Work = Force x distance

Work requires two things:

q       The application of a force

q       The movement of something by that force

Units of work:

Newton * meter = Joule

Or

Nm = J

One Joule of work is done when 1 Newton of force is exerted over a distance of 1 meter.

 Question: The movers move one load up one storey.If the same load is lifted two stories, how much work is done?If two loads are lifted up one storey, how much work is done? 

8.2    Power 

Power is how fast the work is being done or the rate of doing work

Power = Work Done / Time interval

Unit of Power is the Watt or W

One watt of power is expended when one joule of work is done in one second.

750 watts = 1 horsepower or

750 W = 1 HP

 Question: If a forklift is replaced with a new forklift that has twice the power, how much greater a load can it lift in the same amount of time?Or, if it lifts the same load, how much faster can it operate? 

8.3    Mechanical Energy 

Energy enables an object to do work.

All forms of Energy are measured in Joules.

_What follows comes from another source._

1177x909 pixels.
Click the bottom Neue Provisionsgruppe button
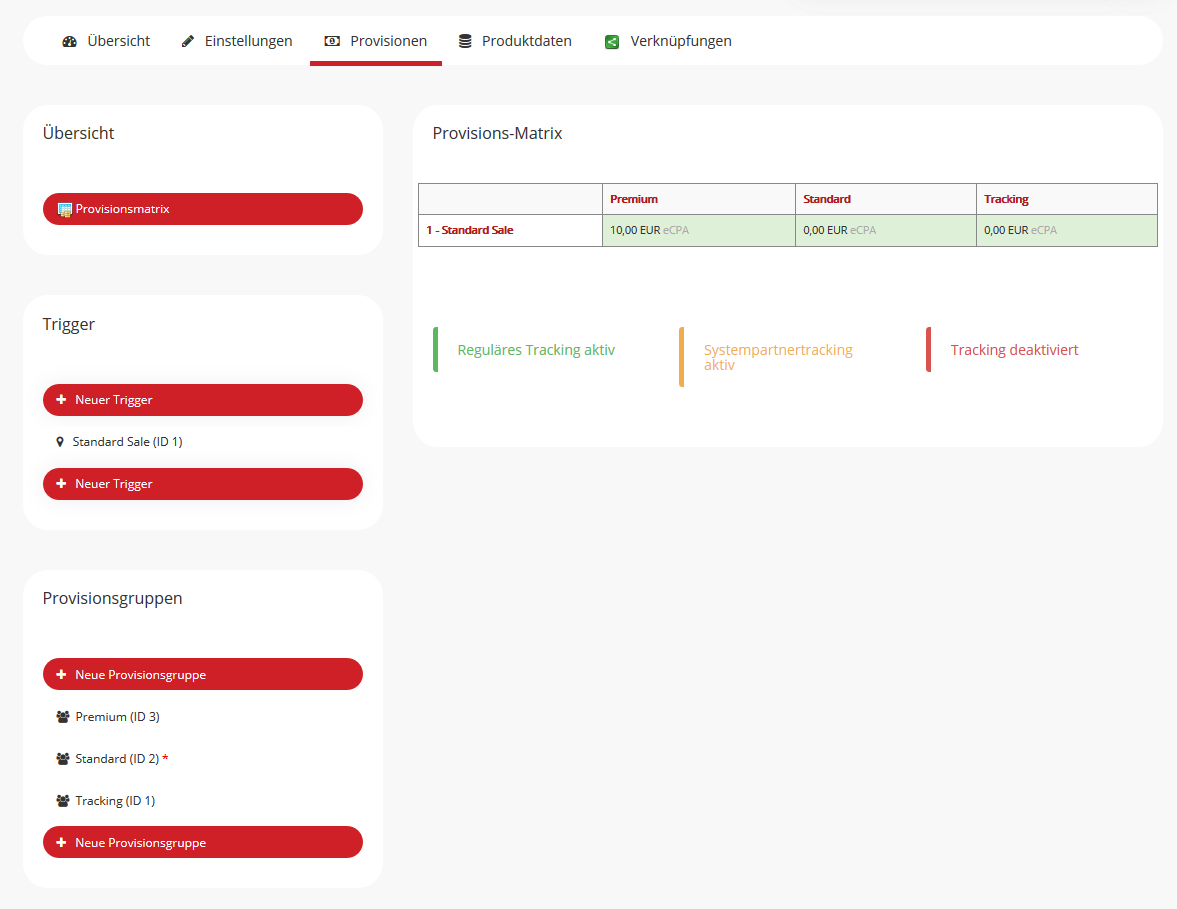[x=202, y=843]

Mechanical Energy is the Energy due to

q       The position of something or

q       The movement of something

8.4 Potential Energy

Potential Energy is energy

q       that is stored

q       due to the position of the object

q       that the object has because it has the potential for doing work

Examples

Stretched or compressed spring

Stretched rubber band

Fossil fuels

Batteries

food we eat

Gravitational Potential Energy

Potential energy due to elevated position

Gravitational Potential Energy = Weight x height

                        Or

PE = mgh

The height, h is a measurement from the height to some reference level.

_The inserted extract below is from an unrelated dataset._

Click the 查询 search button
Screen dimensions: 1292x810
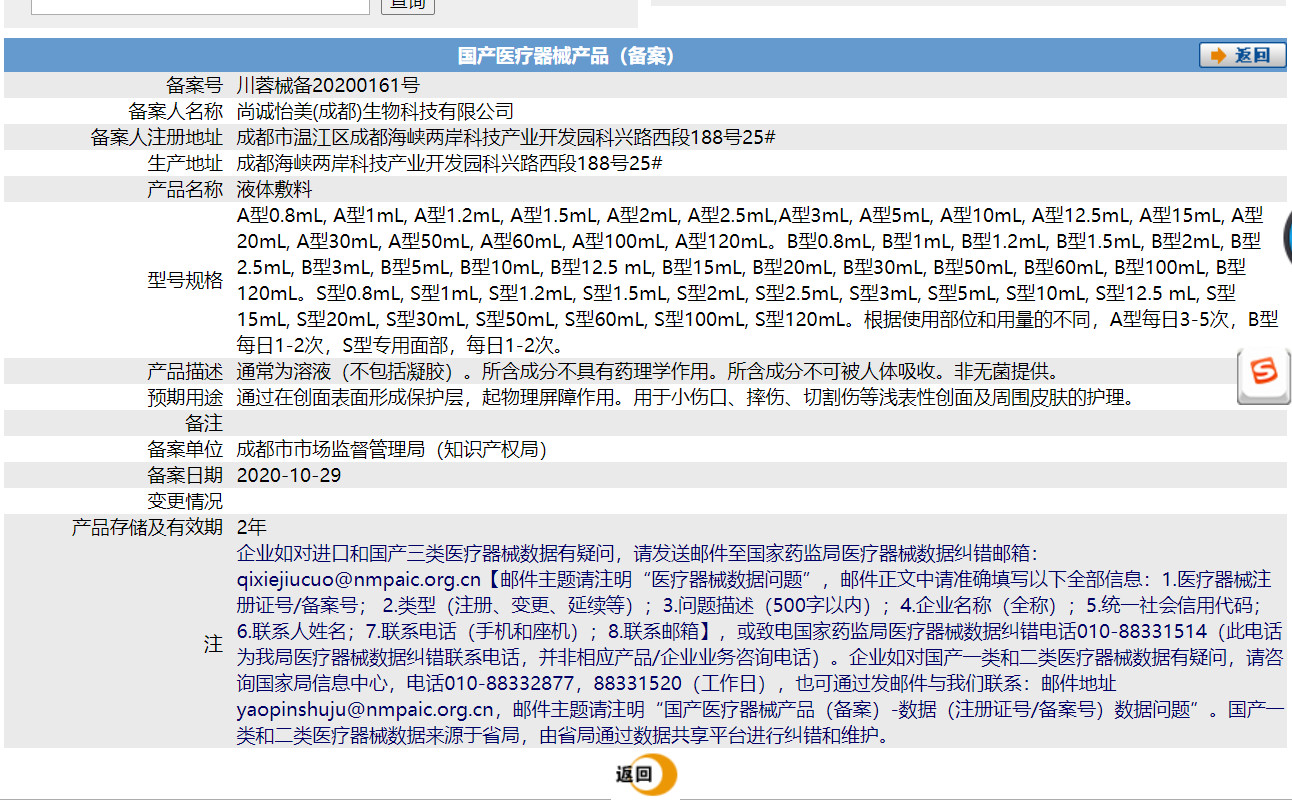coord(407,4)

The PE does not depend on the path taken to get to h.

(See picture on p 107)

1. How much work is done on a 100 N boulder that you carry horizontally at constant velocity across a 10 m room?

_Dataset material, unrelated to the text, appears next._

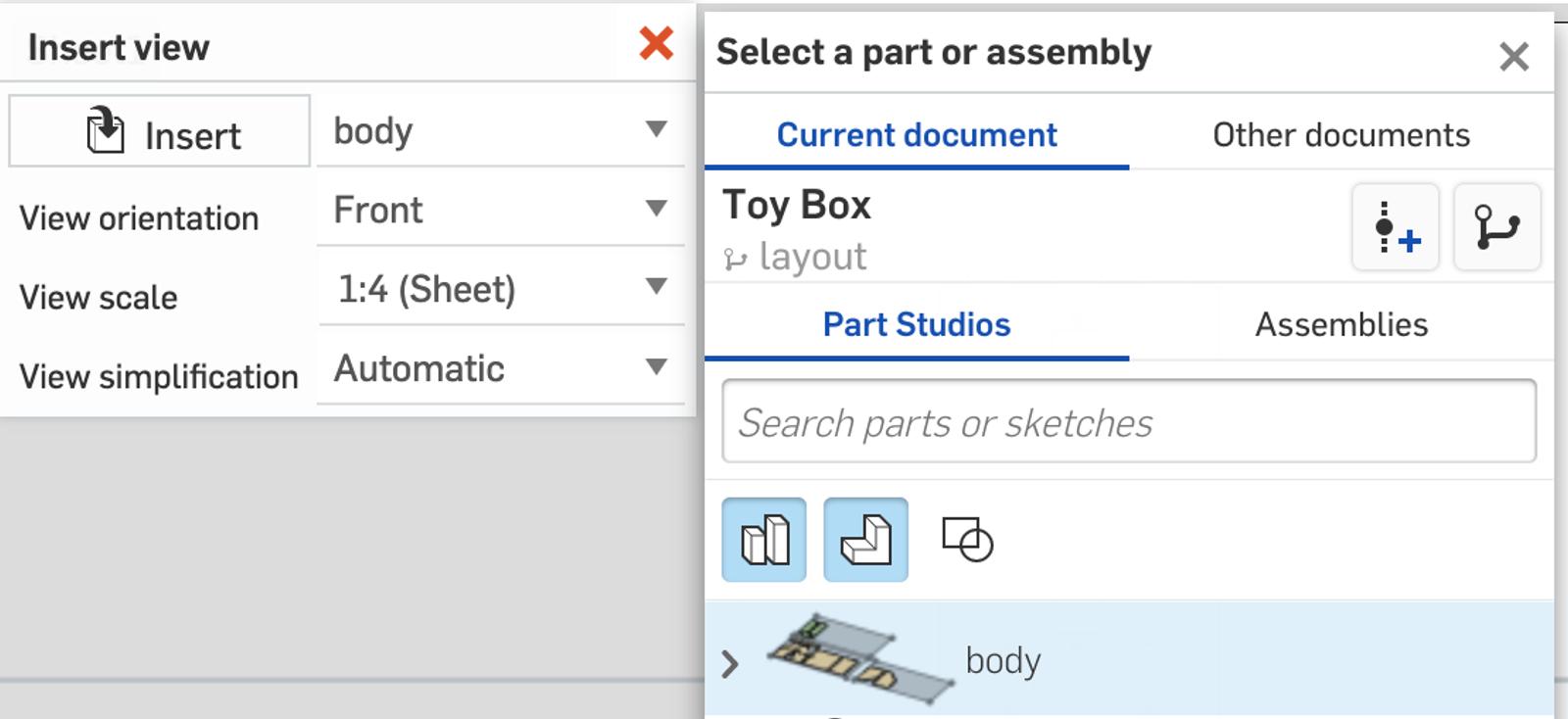Expand the body part studio chevron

1. a.  How much work is done on a 100 N boulder when you lift it 1 m?

1. What power is expended if you lift the boulder a distance of 1 m in 1 s?
2. What is the gravitational PE of the boulder in the lifted position?
3. How much work are you doing on the boulder to hold it in this position?

8.4    Kinetic Energy

Kinetic Energy is the Energy of Motion

The formula to find Kinetic Energy is:

KE = ½ mv²

Where m is mass and v is velocity

The KE of a moving object is equal to the work required to bring it to that speed.

So,

Fd = ½ mv²

Note:

Speed is squared, so if the speed of an object is doubled, Energy is quadrupled.  (See picture on P 108)

Question:

When the brakes of a motorcycle traveling at 60 km/h become locked, how much farther will the motorcycle skid than if it were traveling at 20 km/h?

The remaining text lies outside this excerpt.